Throughout the 19th and 20th centuries, Australian art has undergone a transition from Imperial creative expression to Antipodean figurative art, Aussie Impressionism (also known as the Heidelberg School), and Absurdist Angry Penguins.
The artists on our list are a mix of old and new Australian artists, and their art continues to amaze in schools and exhibitions. From the famous representation of Ned Kelly by Sidney Nolans to Tom Robert’s Shearing the Rams and Peter Booth’s upsetting and nefarious paintings, we examine the masters of Australian art and their most emblematic works.
Born in Carlton in 1917, Sir Sidney Nolan later became one of Australia’s most successful artists, known for his imaginative approach to all things Aussie – from the Outback to the Aussie symbology. He joined the Angry Penguins art endeavor in the 1940s and was responsible for illustrating the cover of the Ern Malley version released in June 1944.
While living in Heidi (Heidi Museum of Modern Art), Nolan started to paint his famous Ned Kelly collection. The collection follows the tale of Kelly; however, it was not meant as an accurate representation of the events that had taken place. Instead, through the novel, they bury themes of inequality, love and deception.

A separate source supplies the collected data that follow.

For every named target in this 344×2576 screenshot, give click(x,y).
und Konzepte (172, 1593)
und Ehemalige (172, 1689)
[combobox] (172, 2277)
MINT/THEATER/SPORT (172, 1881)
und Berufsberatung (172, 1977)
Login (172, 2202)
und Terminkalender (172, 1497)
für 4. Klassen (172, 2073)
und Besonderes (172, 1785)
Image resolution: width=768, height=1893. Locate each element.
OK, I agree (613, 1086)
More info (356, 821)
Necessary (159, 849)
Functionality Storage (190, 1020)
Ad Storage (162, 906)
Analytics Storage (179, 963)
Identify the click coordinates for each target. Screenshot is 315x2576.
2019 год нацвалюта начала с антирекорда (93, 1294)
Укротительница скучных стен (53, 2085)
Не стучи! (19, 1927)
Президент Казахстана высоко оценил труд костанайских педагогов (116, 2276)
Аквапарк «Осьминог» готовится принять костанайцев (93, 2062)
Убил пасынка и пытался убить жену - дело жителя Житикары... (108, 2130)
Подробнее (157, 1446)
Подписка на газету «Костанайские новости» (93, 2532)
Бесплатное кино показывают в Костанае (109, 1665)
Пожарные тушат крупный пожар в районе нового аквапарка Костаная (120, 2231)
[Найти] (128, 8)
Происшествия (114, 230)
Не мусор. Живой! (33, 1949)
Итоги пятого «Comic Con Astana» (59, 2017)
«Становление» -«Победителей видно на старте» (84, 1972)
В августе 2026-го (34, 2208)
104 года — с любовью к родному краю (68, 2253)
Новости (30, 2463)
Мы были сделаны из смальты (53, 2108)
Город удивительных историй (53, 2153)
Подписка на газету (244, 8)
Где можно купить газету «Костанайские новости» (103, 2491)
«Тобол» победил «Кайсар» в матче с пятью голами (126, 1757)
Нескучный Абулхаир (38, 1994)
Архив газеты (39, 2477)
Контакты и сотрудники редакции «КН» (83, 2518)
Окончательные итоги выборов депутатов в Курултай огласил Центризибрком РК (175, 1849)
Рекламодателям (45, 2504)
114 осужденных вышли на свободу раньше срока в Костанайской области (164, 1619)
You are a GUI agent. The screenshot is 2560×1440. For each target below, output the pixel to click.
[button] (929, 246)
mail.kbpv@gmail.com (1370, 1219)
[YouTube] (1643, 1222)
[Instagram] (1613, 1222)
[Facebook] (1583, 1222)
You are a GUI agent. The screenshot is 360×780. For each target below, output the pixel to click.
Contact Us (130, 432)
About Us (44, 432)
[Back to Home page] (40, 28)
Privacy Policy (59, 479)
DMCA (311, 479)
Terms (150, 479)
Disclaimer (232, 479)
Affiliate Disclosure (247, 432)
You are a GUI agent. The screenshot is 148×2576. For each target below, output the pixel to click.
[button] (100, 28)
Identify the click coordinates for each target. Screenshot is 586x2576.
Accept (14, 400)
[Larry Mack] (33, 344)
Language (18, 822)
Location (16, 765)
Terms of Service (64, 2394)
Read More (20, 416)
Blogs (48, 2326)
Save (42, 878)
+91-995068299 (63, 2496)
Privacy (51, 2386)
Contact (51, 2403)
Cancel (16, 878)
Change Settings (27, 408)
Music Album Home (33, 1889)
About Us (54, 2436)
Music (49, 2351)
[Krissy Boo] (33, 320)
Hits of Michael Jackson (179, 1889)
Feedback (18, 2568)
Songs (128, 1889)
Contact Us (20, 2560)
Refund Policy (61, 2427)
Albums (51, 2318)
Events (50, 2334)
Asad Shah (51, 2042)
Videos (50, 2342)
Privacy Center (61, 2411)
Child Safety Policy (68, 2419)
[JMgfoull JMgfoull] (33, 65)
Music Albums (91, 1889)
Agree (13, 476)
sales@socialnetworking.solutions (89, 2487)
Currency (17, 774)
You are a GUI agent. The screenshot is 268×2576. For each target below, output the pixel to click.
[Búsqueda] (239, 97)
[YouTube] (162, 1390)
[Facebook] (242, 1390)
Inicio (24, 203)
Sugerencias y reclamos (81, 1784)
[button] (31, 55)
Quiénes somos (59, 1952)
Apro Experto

While Peter Booth is considered an Australian artist, it was his youth spent in the economic hub of Sheffield, England, that gives his work its gruesome quality. Booth provides audiences with mysterious images of urban and rural Aussie landscapes in a condition of surrealism.
Born in Murrumbeen in 1920, Arthur Boyd belonged to the creatively prominent Boyd family, and his voice is one of the most allegorical in contemporary art history in Australia. His work includes drawings, pottery and graphic art, frequently portraying humanitarian problems and biblical quotations in a traditional Australian context. A part of the Antipodean movement, Boyd’s work stressed the importance of symbolic arts, and his paintings also balanced impressionism with expressionism.
Installation and sculpting practice by Callum Morton was influenced by architecture and the surrounding structures. His work examines human engagement with architectural space and concepts through miniature models and facades of well-known structures. He represented Australia at the 2007 Venice Biennale with a scale replica of his family’s house, built and designed by his architect father in the 1970s in a modernist theme. Callum Morton artworks also take the form of replications of the urban world, ranging from landmark modernist structures to more everyday constructs, such as motorway overpasses, gas stations and shopping malls. His work has an unreal, dramatic or cinematic appeal, with the use of an uncommon scale and the interaction between fiction and fact.
South Melbourne-born John Brack was also a part of the Antipodeans movement, whose art defined the human psyche and Australian life in darker colors and sharp lines. His famous painting Collins St, 5 p.m. (1950) captures perfectly the drone-like obedience of working Australians and is now housed in the National Gallery. Another of his famous paintings, The Bar (1954), is a portrait of the six o’clock swill that was sold for $3.17 million. Both these drawings and most of his other work have brown voids and mustards that express an austere consistency.